Pequenas luzes, simplicidade

Este blogue é destinado a pessoas que gostam de pensar sem as limitações impostas pelos modismos e pelas instituições sejam quais forem; que conseguem rir de si mesmas e de tudo, sem sentir culpa; que conseguem olhar além do próprio umbigo.
============================
Este não é um blogue acadêmico, nem jornalístico, não é um blogue temático e não é politicamente correto (modismo idiota americano)! Este blogue pretende ser um espaço de idéias sem a formalidade acadêmica, livre, de conteúdo variado, sem nenhum compromisso temático, ideológico, partidário, étnico, religioso, essas bobagens todas.

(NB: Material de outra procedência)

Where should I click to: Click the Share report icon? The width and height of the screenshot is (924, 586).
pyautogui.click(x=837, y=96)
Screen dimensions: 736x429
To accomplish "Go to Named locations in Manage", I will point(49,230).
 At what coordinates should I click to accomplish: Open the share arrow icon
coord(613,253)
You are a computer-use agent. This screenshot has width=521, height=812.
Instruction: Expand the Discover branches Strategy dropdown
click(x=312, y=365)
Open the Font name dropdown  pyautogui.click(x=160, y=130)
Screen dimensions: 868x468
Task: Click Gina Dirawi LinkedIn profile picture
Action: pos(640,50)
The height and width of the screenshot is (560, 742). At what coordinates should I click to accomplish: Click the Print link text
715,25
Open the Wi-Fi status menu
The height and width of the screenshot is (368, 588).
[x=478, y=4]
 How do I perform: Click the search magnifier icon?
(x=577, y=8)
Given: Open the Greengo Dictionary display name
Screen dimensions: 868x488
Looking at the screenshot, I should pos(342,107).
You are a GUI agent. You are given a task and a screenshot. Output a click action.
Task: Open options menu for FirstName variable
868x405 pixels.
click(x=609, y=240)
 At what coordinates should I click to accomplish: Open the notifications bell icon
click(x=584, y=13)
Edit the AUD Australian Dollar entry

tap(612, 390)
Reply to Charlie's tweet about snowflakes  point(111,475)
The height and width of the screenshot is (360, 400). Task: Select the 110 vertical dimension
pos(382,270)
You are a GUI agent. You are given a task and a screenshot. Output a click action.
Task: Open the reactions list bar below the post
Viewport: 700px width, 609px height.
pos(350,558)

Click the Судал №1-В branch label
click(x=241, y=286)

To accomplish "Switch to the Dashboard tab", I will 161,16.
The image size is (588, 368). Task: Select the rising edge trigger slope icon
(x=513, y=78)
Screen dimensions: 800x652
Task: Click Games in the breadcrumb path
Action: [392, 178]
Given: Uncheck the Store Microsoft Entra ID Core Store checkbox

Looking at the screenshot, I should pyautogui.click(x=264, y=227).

Ou seja, é politicamente pentelho! e cheio de contradições! como eu! Quem espera respostas prontas e uma enxurrada de racionalidade, que vá ler Kant!
===========================

29 de mar de 2014

Civilização da Idiotice (um desabafo politicamente incorreto, graças a Deus, sem qualquer prudência literária!)

Estado idiotizadorGrande parte da população ocidental (não tenho conhecimento ou experiência suficiente para analisar a população oriental)  é composta por gente idiota, pessoas que agem sem pensar; que, pela ignorância induzida, se deixam levar pelas mais vergonhosas formas de publicidade, convencidas, por exemplo, que precisam comprar o último modelo de um simples telefone celular (que na verdade é muita coisa junta, inclusive telefone) para serem reconhecidas e respeitadas pelas outras pessoas idiotas que, por isso mesmo, debocham e manifestam seu desgosto porque alguém não tem o último modelo… que, até então não lhes fazia falta e realmente não lhes faz falta a não ser para ficarem “por dentro”… ou seja serem reconhecidas e acolhidas pelas outras pessoas  como “normal”, “atual”, “moderno”, “in”, … essas babaquices todas!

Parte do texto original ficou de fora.